Issuers using the simplified actuarial value methodology would require slightly less time than those reporting under the standard methodology to calculate parameters and produce reports. Using previously gathered information and an automated information system, we estimate it would take each QHP issuer on average one hour to complete this report for 12,251 policies once a year. Therefore, for 2.3 million policies the estimated aggregate annual time burden for issuers completing this section would be 183.5 hours. The cost of this capital requirement is approximately $150 per issuer, for a total estimated burden of $28,650.
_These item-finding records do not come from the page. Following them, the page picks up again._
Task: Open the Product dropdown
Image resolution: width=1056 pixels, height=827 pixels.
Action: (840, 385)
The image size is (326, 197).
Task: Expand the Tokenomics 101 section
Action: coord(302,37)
14. Cost to Federal Government


The initial burden to the Federal Government for the establishment of the CSR Reconciliation program is $14,552.64. The calculations for CCIIO employees’ hourly salary was obtained from the OPM website: http://www.opm.gov/oca/10tables/html/dcb_h.asp.


Task

Estimated Cost

Development of HHS CSR reconciliation template


3 GS-13: 3 x $42.66 x 30 hours

$3,839.40



Collection of HHS CSR reconciliation data


5 GS-13: 5 x $42.66 x 40 hours

$8,532



Technical Assistance to Issuers


5 GS-13: 5 x $42.66 x 8 hours

$1706.40



Managerial Review and Oversight


2 GS-15: 2 x $59.30 x 4 hours

$474.40



Total Costs to Government

$14,552.22



15. Explanation for Program Changes or Adjustments


This collection was previously approved on December 30, 2014 under OMB control number 0938-1266. Changes here are limited to the removal of certain data elements and the addition of others. All added information would have been previously collected; therefore this results in no change of burden. For example, we will require issuers to report the total number of CSR variant plans under their QHP ID, and we will no longer require issuers to report the total actual CSR amount submitted in 2014 Medical Loss Ratio reporting and whether the submitted amount is the 2014 CSR advance payment amount or a certified estimate. At the same time, at the request of issuers, this collection adds a data element (QHP ID) already collected at the plan level to the policy level collection so that data may be mapped. To comply with this collection, we added data elements to allow issuers to cross reference their HIOS IDs with those of any acquired issuer(s) or merger partner(s), and to provide names, emails, and phones for the technical and business company officers filing data for this collection to CMS. Since the new data elements are already available as a result of the reconciliation process and accessed and reported electronically in seconds, we estimate no change in burden.


16. Publication/Tabulation Dates


Not applicable.



17. Expiration Date


Not applicable.



1 QHP issuers must reduce cost sharing for individuals with household incomes between 100 percent and 250 percent of the federal poverty level (FPL) who are enrolled in a silver level QHP in the individual market on an Exchange. In addition, issuers must eliminate cost sharing for Indians with household incomes under 300 percent of FPL who are enrolled in a QHP in the individual market on an Exchange. Finally, issuers must eliminate cost sharing for Indians enrolled in a QHP in the individual market on the Exchange, regardless of income, when services are provided by the Indian Health Service, an Indian Tribe, Tribal Organization, or Urban Indian Organization, or through referral under contract health services.